Seq2SeqTrainer.evaluation_loop requires `labels` due to DataCollatorForSeq2Seq

kleinay commented 2 years ago

Environment info

transformers version: 4.11.0.dev0
Platform: Linux-3.10.0-1160.49.1.el7.x86_64-x86_64-with-glibc2.17
Python version: 3.8.11
PyTorch version (GPU?): 1.9.0+cu102 (True)
Tensorflow version (GPU?): not installed (NA)
Flax version (CPU?/GPU?/TPU?): not installed (NA)
Jax version: not installed
JaxLib version: not installed
Using GPU in script?: yes
Using distributed or parallel set-up in script?: yes
transformers version: 4.11.0.dev0
Platform: CentOS 7
Python version: 3.8.11
PyTorch version (GPU?): 1.9.0+cu102
Tensorflow version (GPU?):
Using GPU in script?:
Using distributed or parallel set-up in script?:

Who can help

@affjljoo3581 @patrickvonplaten

Information

I'm trying to run inference with a fine-tuned T5 model. I'm using the run_summarization script with some editions, and the problem occurs when the predict_dataset doesn't have labels (prediction time). the __call__ function on the DataCollatorForSeq2Seq object fails ("KeyError") because it expects the datasets to have a labels key:

        # prepare decoder_input_ids
        if self.model is not None and hasattr(self.model, "prepare_decoder_input_ids_from_labels"):
            decoder_input_ids = self.model.prepare_decoder_input_ids_from_labels(labels=features["labels"])
            features["decoder_input_ids"] = decoder_input_ids

Model I am using (Bert, XLNet ...): T5 and BART

The problem arises when using:

[ ] the official example scripts: (give details below)
[x] my own modified scripts: (give details below)

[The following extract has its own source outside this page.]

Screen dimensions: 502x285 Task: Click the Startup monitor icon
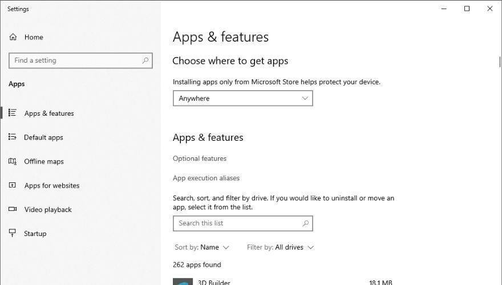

The tasks I am working on is:

[x] my own task or dataset: (give details below)

Expected behavior

I should be able to run the script on prediction (--do_predict) without providing labels in the dataset.

patil-suraj commented 2 years ago

Good catch! The DataCollatorForSeq2Seq should check for None labels before computing decoder_input_ids, Would you like to open a PR to fix this? Happy to help with it, thanks !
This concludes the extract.